Goal: List every line of the data below that contains the string "width". Case counts.

###

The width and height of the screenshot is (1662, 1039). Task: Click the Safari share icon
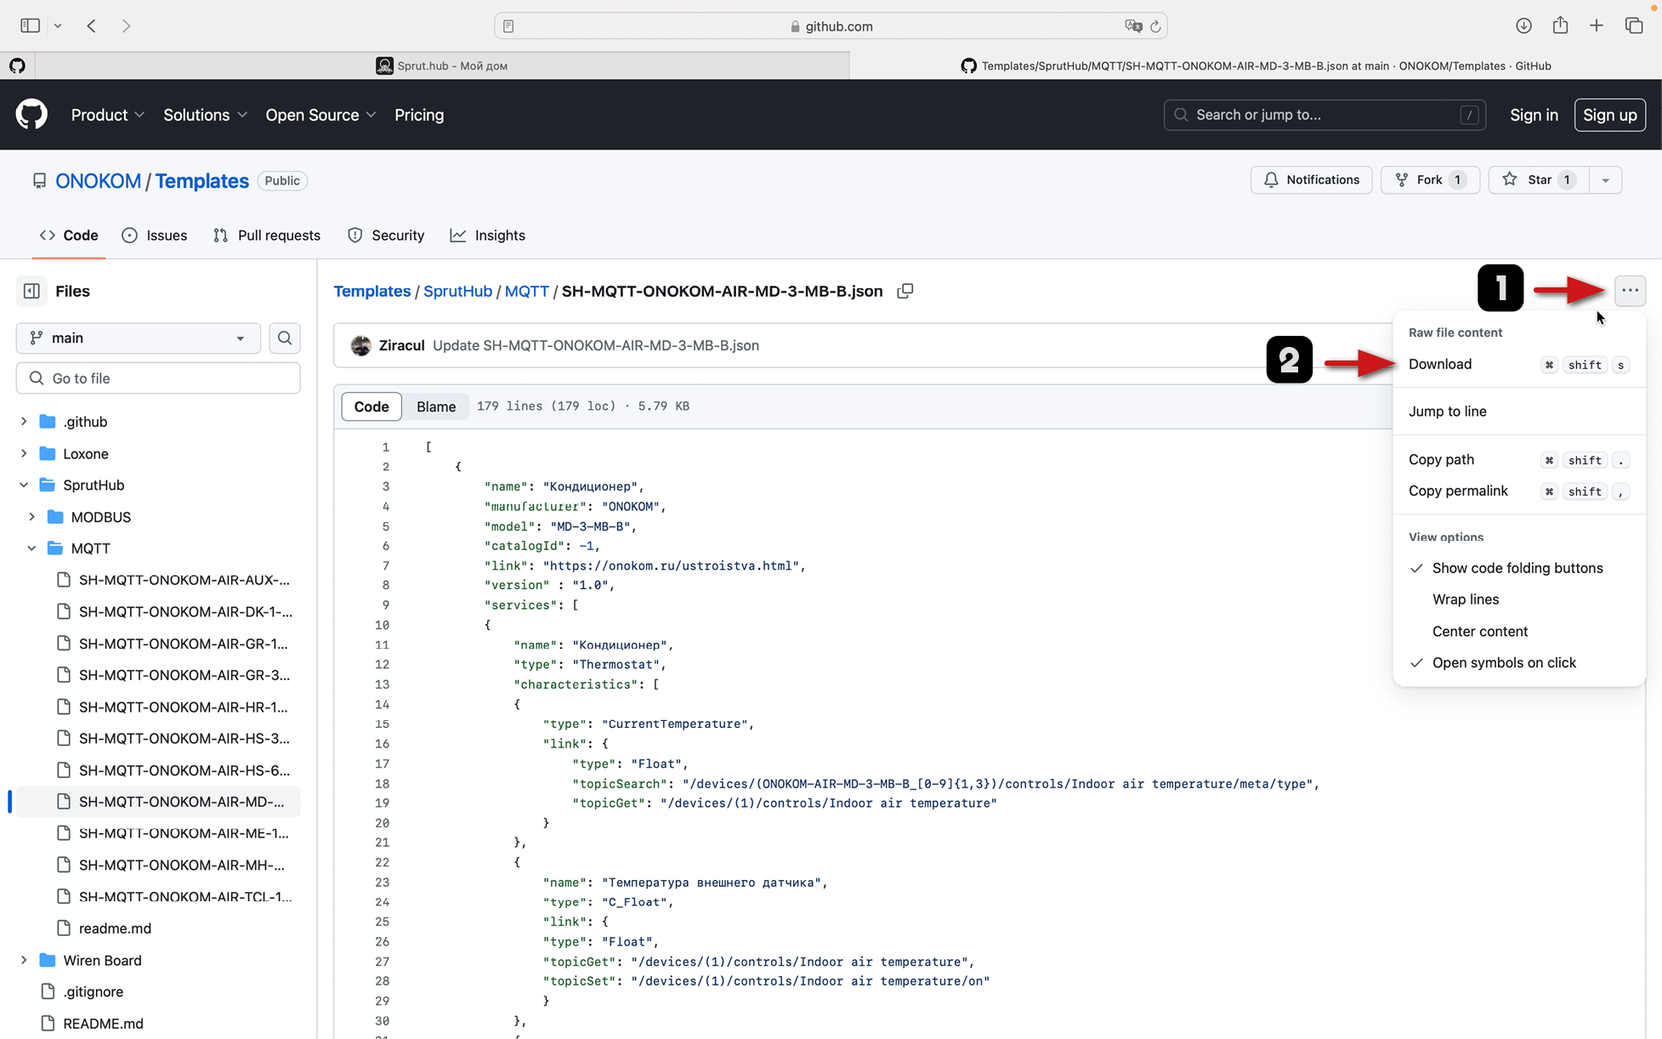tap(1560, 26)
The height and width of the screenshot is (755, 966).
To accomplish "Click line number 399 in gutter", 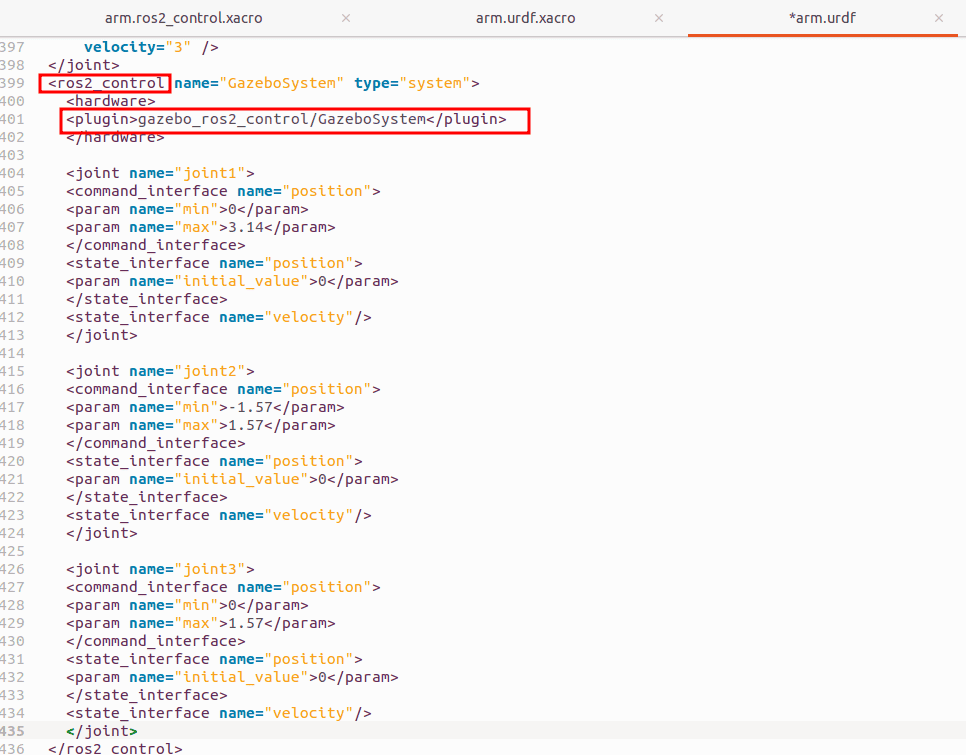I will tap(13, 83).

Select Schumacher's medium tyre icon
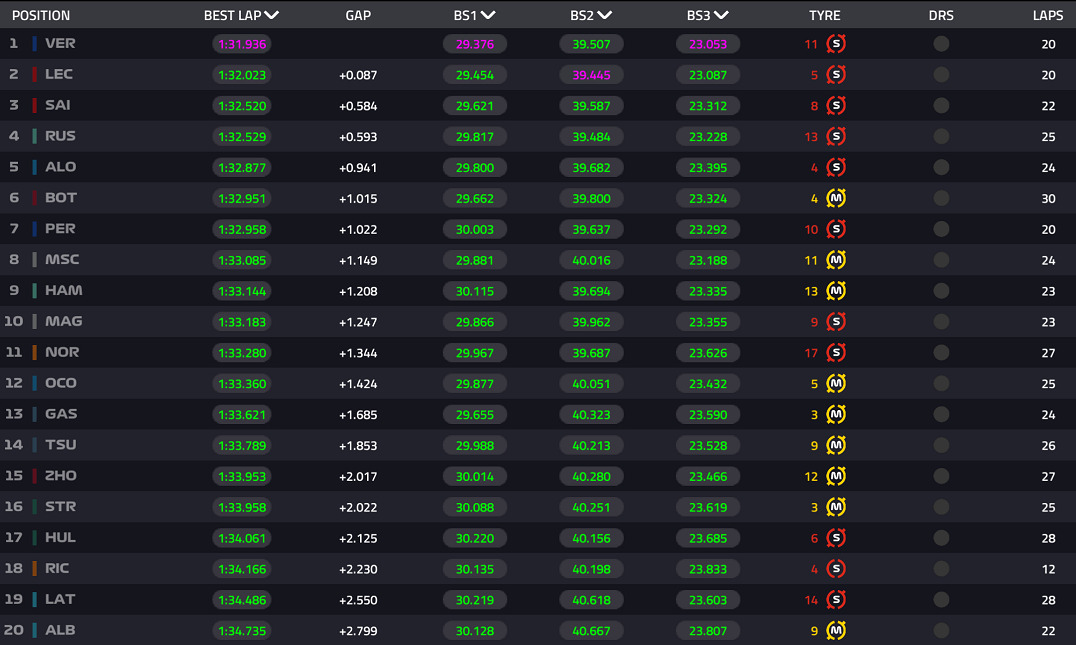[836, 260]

###

The result:
The width and height of the screenshot is (1662, 1039). Task: Click the Safari share icon
The height and width of the screenshot is (755, 966).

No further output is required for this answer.